The delta method comes in handy when dealing with maximum likelihood estimators for distributions that satisfy certain regularity (i.e. smoothness) assumptions. In these cases, we know that \(\hat{\theta}\) is asymptotically normal, and thus \(g\left(\hat{\theta}\right)\) will also be asymptotically normal (given a few assumptions on \(g\)). Like usual, the Taylor expansion has saved us a great deal of work, both in terms of theory and computation.

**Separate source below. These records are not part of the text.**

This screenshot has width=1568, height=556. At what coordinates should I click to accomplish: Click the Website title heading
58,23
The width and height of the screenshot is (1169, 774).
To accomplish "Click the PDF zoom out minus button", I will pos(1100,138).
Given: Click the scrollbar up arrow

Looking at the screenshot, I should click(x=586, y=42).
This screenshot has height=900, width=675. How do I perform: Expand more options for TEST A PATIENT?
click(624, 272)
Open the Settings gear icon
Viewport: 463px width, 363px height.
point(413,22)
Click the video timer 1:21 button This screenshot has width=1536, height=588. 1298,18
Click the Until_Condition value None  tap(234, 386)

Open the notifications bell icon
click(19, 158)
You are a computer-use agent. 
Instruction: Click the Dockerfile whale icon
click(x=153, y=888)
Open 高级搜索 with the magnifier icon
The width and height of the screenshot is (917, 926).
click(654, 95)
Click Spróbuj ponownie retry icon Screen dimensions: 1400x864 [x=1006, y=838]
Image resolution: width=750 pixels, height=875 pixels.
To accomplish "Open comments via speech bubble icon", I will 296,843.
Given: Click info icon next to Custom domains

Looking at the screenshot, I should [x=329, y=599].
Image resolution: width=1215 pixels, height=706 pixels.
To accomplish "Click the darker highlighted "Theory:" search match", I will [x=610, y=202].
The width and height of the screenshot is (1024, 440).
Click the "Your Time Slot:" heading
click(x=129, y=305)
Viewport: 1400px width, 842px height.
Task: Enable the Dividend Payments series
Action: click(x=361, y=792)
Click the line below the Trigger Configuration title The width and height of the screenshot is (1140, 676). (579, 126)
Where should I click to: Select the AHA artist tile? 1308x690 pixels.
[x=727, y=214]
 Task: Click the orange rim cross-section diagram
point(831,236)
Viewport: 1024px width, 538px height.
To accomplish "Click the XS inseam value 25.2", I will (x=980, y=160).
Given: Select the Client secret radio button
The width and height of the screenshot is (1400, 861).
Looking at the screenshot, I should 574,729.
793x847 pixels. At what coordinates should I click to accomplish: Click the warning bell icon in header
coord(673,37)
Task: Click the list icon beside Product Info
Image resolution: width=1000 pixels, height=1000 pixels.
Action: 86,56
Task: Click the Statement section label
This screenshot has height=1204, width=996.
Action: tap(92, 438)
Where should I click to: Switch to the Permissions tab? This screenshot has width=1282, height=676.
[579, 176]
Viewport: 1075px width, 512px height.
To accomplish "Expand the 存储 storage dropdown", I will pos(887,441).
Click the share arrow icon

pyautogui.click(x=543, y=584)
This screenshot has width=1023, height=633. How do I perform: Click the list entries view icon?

Looking over the laboratory textbook we used in Physical Chemistry, I am surprised by how much *more* probability theory and statistical theory is present than I remember. I suppose I didn't have ears to hear at the time (I thought I hated statistics), and didn't have eyes to see (i.e. I didn't have the requisite background for any of the material to make sense). But that said, this textbook doesn't even hint at the derivation of the propagation of errors formula. Apparently linear approximations are above and beyond what a standard undergraduate taking a physical chemistry course is expected to know. (Which is outrageous.)